DOCUMENT PASSAGE:

════════════════════

Topic: Militaria
Lewis Gun Fires 400 Per Minute
Weapon Which Ontario Government Will Supply to the Forces
The Montreal Gazette, 23 July 1915
The machine guns which the Ontario Government will supply to the Canadian forces at the front at a cost of $200,000 might rather be termed rifles. The official name of the weapon is "The Lewis Automatic Machine Gun," but it weighs only 25 pounds without its tripod support, which is four and a half pounds in weight. Thus the whole gun may be carried about by one man, and operated by one man, without difficulty. A powerful man may even use the weapon from the shoulder, as though it were an ordinary rifle.
The gun can fire 400 rounds a minute, including the time necessary to change magazines, each of which contains 47 rounds. It is in operation in the French and Belgian trenches at the present time, and is somewhat similar to a Hotchkiss automatic rifle, employed by the French.
The Lewis gun is designed in such a manner that the only tool necessary to dismantle it completely is an ordinary service cartridge, the point of whose bullet is used to disconnect every portion of the mechanism, and this operation is a such a simple matter that the gun can be dismantled, and any small damaged part replaced, well within five minutes. The weapon takes the service ammunition, and its range is similar to that of the service rifles. When used on a fixed mount, the butt stock may be removed and a "spade handle" substituted.
The gun is of very ingenious construction. A detachable magazine loaded with 47 cartridges is attached to a suitable fixing on the barrel near its after end, the first cartridge being fed from the magazine into the firing chamber by the first forward movement of the firing pin, which is, however, arrested before the striker reaches the cartridge unless the trigger is held back. When the trigger is pressed, the striker, carried forward by the mainspring, explodes the cartridge in position in the firing chamber. Before the bullet leaves the barrel, under the influence of the gas pressure, it uncovers a hole connecting the barrel with a cylinder below, lying parallel with it, and a portion of the gas passes into the lower cylinder driving back this piston, and, with it, the rod against the pressure of the mainspring. The movement of the rod recocks the gun, throws out the expended cartridge case, and during the early stage of its return journey, under the mainspring's influence, transfers a live cartridge from the magazine to the chamber.

════════════════════

REQUIRED ACTIONS:
1 - Answer these from the Lewis gun article:
(a) How much does the weapon weigh without its tripod support?
(b) How many rounds does each magazine contain?
(c) What is the only tool needed to dismantle the gun completely?
2 - Quote everything in the Lewis gun article from "The gun can fire" down to "by the French.".

Entries taken from a collection:

════════════════════

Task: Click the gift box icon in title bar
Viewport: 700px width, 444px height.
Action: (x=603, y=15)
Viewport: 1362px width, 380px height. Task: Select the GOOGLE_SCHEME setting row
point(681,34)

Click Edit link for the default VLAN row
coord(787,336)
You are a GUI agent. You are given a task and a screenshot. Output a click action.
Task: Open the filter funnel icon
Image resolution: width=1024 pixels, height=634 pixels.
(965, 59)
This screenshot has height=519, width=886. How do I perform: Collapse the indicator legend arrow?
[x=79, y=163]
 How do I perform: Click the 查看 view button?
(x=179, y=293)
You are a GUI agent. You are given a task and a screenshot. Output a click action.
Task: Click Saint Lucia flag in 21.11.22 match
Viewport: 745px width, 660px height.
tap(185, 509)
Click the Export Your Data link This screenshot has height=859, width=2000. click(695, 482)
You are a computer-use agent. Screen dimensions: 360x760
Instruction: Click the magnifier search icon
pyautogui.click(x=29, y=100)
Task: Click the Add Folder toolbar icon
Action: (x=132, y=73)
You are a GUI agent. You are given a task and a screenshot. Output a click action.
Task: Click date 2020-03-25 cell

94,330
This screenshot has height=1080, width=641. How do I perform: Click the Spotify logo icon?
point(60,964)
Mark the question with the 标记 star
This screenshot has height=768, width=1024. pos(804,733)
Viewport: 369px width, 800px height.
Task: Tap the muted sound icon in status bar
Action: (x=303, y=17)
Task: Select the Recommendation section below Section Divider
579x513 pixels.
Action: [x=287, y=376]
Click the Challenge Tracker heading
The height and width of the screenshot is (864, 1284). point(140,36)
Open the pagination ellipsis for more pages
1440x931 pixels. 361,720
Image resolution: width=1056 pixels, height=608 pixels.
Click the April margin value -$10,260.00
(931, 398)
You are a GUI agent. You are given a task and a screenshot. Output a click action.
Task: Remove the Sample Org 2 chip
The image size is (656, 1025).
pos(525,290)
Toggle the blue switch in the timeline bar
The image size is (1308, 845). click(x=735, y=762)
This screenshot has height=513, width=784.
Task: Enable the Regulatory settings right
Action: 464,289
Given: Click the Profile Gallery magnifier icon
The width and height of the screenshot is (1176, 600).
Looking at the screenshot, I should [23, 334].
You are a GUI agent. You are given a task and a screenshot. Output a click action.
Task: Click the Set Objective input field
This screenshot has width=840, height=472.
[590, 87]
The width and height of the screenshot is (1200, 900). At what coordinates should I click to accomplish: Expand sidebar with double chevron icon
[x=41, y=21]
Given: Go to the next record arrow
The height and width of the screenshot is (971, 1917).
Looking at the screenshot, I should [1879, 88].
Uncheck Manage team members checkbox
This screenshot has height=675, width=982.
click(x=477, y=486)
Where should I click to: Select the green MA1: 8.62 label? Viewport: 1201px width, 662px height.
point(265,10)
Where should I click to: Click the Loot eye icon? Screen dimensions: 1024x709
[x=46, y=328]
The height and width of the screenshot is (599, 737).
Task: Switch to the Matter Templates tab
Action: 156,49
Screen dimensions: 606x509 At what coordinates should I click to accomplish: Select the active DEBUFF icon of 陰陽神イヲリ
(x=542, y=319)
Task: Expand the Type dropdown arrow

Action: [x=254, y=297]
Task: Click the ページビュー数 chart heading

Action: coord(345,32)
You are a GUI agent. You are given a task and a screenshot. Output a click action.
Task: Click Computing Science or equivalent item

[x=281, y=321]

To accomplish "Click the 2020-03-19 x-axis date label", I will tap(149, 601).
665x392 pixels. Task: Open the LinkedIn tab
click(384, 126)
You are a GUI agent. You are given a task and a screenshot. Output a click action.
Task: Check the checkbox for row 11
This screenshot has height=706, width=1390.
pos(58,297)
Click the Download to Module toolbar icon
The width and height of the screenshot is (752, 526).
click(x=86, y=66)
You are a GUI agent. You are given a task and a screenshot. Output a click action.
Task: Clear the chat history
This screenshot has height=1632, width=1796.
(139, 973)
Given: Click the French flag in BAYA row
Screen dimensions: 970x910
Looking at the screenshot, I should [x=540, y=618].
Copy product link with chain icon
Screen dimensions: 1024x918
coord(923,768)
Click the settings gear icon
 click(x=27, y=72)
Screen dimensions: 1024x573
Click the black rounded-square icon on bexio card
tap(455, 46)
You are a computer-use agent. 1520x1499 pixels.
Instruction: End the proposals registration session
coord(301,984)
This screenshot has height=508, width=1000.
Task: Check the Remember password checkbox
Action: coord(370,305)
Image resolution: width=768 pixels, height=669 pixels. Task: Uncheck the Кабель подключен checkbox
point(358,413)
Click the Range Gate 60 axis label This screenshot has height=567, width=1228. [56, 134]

════════════════════

SOLUTION SET:
1 -
(a) 25 pounds
(b) 47 rounds
(c) An ordinary service cartridge

2 -
The gun can fire 400 rounds a minute, including the time necessary to change magazines, each of which contains 47 rounds. It is in operation in the French and Belgian trenches at the present time, and is somewhat similar to a Hotchkiss automatic rifle, employed by the French.